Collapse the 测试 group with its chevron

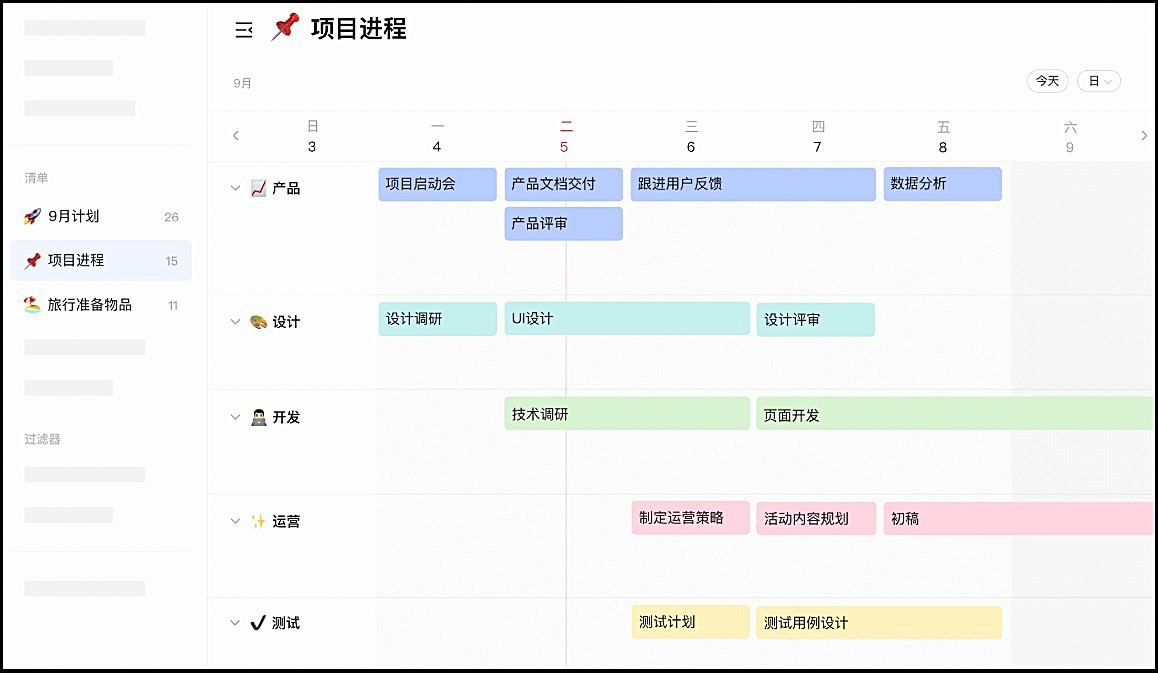pyautogui.click(x=234, y=622)
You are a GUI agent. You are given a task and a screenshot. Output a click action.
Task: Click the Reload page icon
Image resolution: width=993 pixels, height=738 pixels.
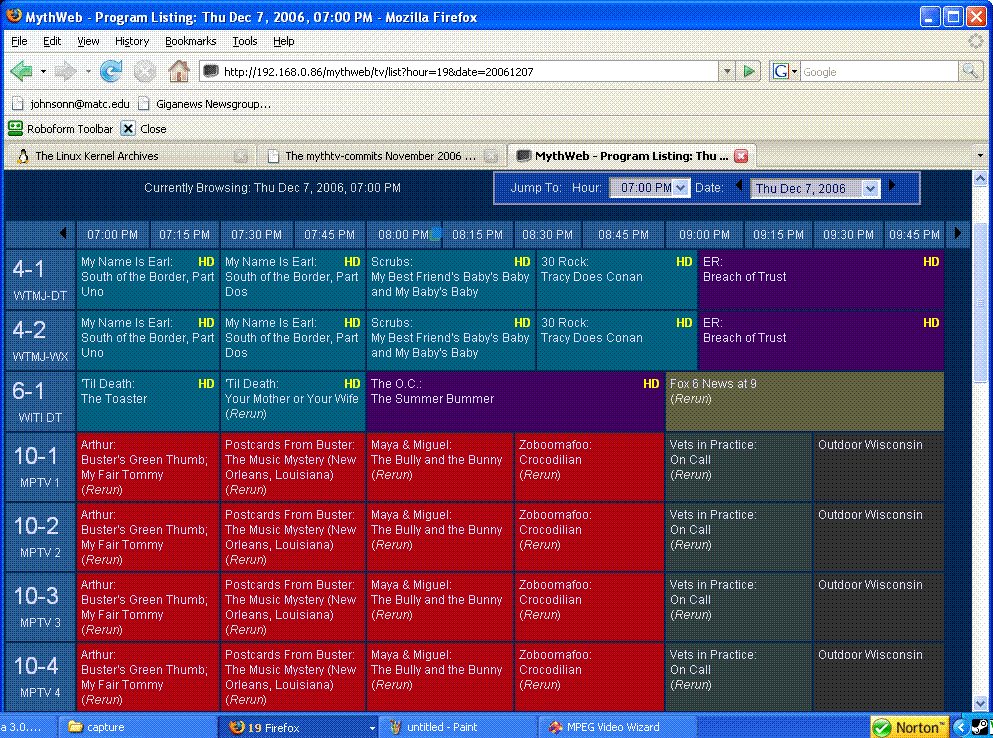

Task brief
With the pictures omitted, give every line above again exactly.

Result below
Collapse the 测试 group with its chevron

pyautogui.click(x=234, y=622)
You are a GUI agent. You are given a task and a screenshot. Output a click action.
Task: Click the Reload page icon
Image resolution: width=993 pixels, height=738 pixels.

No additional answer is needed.